### ZITIERTER ABSCHNITT
-------
Atomwaffensperrvertrag stärken…

Nimmt man die Kommentare der SZ und der FR, dann geht es bei der Initiative Obamas in erster Linie darum, „eine Eigendynamik in Gang zu setzen, die beitragen soll, den Atomwaffensperrvertrag (NPT) zu stärken. Die USA sehen in ihm das zentrale Instrument, um der weiteren Verbreitung von Atomwaffen Einhalt zu gebieten. Sein Fundament bröselt, nicht nur wegen der Atomtests in Nordkorea und Irans verdächtiger Aktivitäten. Die Überprüfungskonferenz 2005 scheiterte auch daran, dass sich die USA weigerten, auch nur über ihre Pflicht zu reden, atomar abzurüsten.“ (P. A. Krüger, SZ, 22.09.09) „Der Text verlangt von allen Staaten, die dem Atomwaffensperrvertrag von 1970 noch nicht beigetreten sind, diesen Schritt rasch nachzuholen, ‚damit zu einem baldigen Zeitpunkt die Universalität des Abkommens erreicht wird‘. In der Zwischenzeit sollen die drei noch ausstehenden Staaten – Indien, Pakistan und Israel – informell die Vertragsbestimmungen respektieren.“ (P. Simonitsch, FR, 25.09.09)

… und was wird aus dem Teststoppvertrag?
-------
### DATENZEILEN
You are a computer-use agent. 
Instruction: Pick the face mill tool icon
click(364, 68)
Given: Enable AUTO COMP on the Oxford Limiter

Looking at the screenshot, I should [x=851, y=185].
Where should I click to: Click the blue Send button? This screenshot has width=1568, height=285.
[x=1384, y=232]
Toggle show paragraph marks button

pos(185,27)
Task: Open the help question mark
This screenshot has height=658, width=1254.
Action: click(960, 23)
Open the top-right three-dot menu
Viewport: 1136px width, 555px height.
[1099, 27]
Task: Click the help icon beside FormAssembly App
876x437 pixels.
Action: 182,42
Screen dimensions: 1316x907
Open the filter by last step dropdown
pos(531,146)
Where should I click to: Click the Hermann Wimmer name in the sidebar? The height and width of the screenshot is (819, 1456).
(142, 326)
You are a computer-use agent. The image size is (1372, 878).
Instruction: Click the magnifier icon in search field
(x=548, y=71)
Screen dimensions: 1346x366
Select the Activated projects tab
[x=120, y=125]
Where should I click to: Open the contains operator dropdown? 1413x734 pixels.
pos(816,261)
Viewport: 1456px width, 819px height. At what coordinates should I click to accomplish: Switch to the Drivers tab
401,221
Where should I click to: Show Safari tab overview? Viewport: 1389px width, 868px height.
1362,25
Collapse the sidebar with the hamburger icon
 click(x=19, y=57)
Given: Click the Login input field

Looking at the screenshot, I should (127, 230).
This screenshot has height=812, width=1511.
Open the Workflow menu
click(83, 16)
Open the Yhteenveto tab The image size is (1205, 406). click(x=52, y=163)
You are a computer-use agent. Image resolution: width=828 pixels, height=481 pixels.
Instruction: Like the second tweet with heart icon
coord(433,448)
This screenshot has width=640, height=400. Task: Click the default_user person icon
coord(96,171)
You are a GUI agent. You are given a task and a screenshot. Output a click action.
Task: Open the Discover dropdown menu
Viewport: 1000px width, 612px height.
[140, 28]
-------
### ERKLÄRTES ZIEL
Schreiben Sie den Abschnitt über den Atomwaffensperrvertrag vollständig und wortgetreu ab. Die Daten sind eigenständiges Material und gehören nicht zum Abschnitt.

### ENDGÜLTIGE ANTWORT
Atomwaffensperrvertrag stärken…

Nimmt man die Kommentare der SZ und der FR, dann geht es bei der Initiative Obamas in erster Linie darum, „eine Eigendynamik in Gang zu setzen, die beitragen soll, den Atomwaffensperrvertrag (NPT) zu stärken. Die USA sehen in ihm das zentrale Instrument, um der weiteren Verbreitung von Atomwaffen Einhalt zu gebieten. Sein Fundament bröselt, nicht nur wegen der Atomtests in Nordkorea und Irans verdächtiger Aktivitäten. Die Überprüfungskonferenz 2005 scheiterte auch daran, dass sich die USA weigerten, auch nur über ihre Pflicht zu reden, atomar abzurüsten.“ (P. A. Krüger, SZ, 22.09.09) „Der Text verlangt von allen Staaten, die dem Atomwaffensperrvertrag von 1970 noch nicht beigetreten sind, diesen Schritt rasch nachzuholen, ‚damit zu einem baldigen Zeitpunkt die Universalität des Abkommens erreicht wird‘. In der Zwischenzeit sollen die drei noch ausstehenden Staaten – Indien, Pakistan und Israel – informell die Vertragsbestimmungen respektieren.“ (P. Simonitsch, FR, 25.09.09)

… und was wird aus dem Teststoppvertrag?